I have a Bachelor of Science (1st Class Honours) majoring in Physics from the University of Queensland and a PhD in Astrophysics and Cosmology (jointly between University of Queensland and University of Copenhagen). I also held a postdoctoral fellowship in Astrophysics at the University of Melbourne.
Have you completed any other training in data science?
Most of my training came from my academic experience, but I have also gained knowledge and skills from reading research papers in the field and online articles, as well as completing several Massive Open Online Courses (MOOCs).
If you pivoted into a data science role from another area, how did you go about this and what advice would you give others looking to do the same?
I undertook a short internship with a data analytics company in Melbourne. I also spent time reading up on Machine learning and participating in a MOOC. However, one of the most important things to making this transition was less about upskilling from my previous field, but learning how to frame the skills I already had in terms of a data science role.
What sparked your interest in working with data?
I love learning how things work and interact with each other, it is what drew me into science. What I love about data science is that I get to be involved in a large range of projects and different modelling approaches. There is always something new to learn and I can see how my contribution helps the business.
How did you come to work in your current role?
Wesfarmers Chemicals, Energy and Fertilisers (WesCEF) had previously worked with some researchers in the astronomy department at Curtin. When they were recruiting for this role, they sent an email to the astronomy department advertising the job. My partner’s boss forwarded the job advertisement to me knowing I was looking for data science work, so I put in an application for the position.
What sort of projects have you been working on?
Primarily predictive models (using a range of models – linear, MARS, boosted tree models) and process optimisation. Working with chemical manufacturing plants and investigating how they could operate the plants more efficiently. Along with some smaller projects.
What tools/platforms do you use in your work?
Primarily Python, Excel, Amazon web services, some R, and PowerBI.
What has been a highlight of your data science career so far?
I’m not sure if I have a clear highlight, but I do love working with the different businesses within WesCEF, learning about lots of different fields and being able to deliver insights to the business and help them achieve their tasks more efficiently.

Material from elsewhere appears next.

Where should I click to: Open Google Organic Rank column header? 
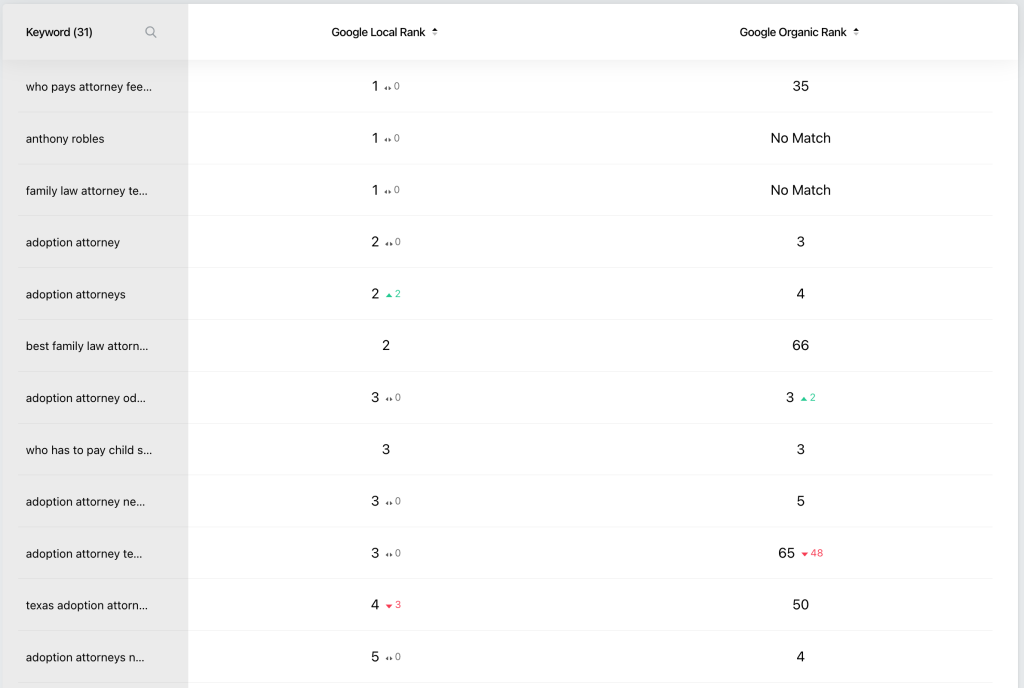[x=792, y=32]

What challenges have you faced as a data scientist?
There is always a challenge associated with data availability and data quality. There is also the balance of working with teams that already have their plate full with business-as-usual responsibilities, and getting them engaged in enabling the long term task required to digitise their processes.
What are some of the big areas of opportunity/questions you want to tackle in this space?

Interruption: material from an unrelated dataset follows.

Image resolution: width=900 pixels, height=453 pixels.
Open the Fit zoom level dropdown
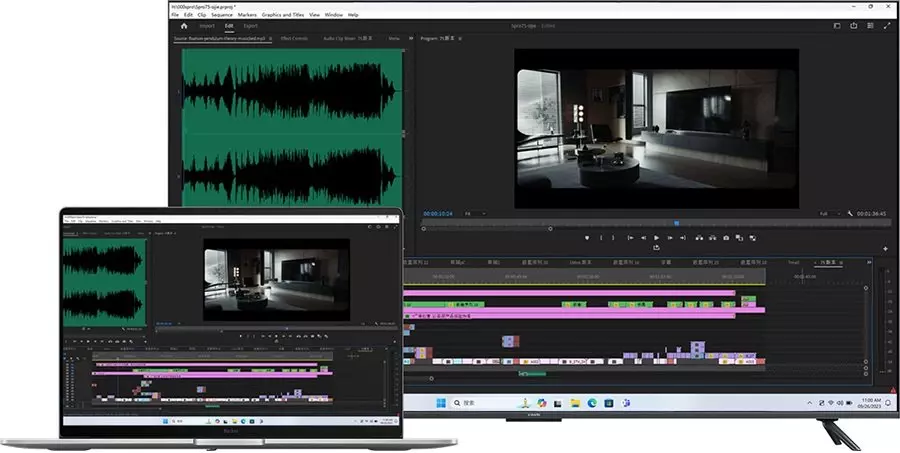coord(475,214)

I would really love to help develop more smart/hybrid models which incorporates existing process knowledge into machine learning models. I am really interested in doing this in the anomaly detection and root cause analysis space.
What excites you most about recent developments in Data Science?
Mostly the possibility of it all. It’s developing as a field so quickly. Though, if I had to choose a specific field, it would be computer vision. I see a lot of potential in this field and how it could be applied.
What does the future of data science look like?
I believe we will see more citizen data scientists embedded in the business. In the near term, the data scientists in the business will not just be running the advance analytics projects but also enabling the people within the business to perform their own analysis more effectively. In the far term, we’ll see data scientists working with the citizen data scientists in the business to solve complex and long term analytics problems.
For people considering a career in data science, what is one piece of advice you would give?
Be curious, make sure you take the time to learn something new (book this into your work schedule). Communication is key, there is no point mastering the technical skills if you can’t explain what the results are and convince people it is correct.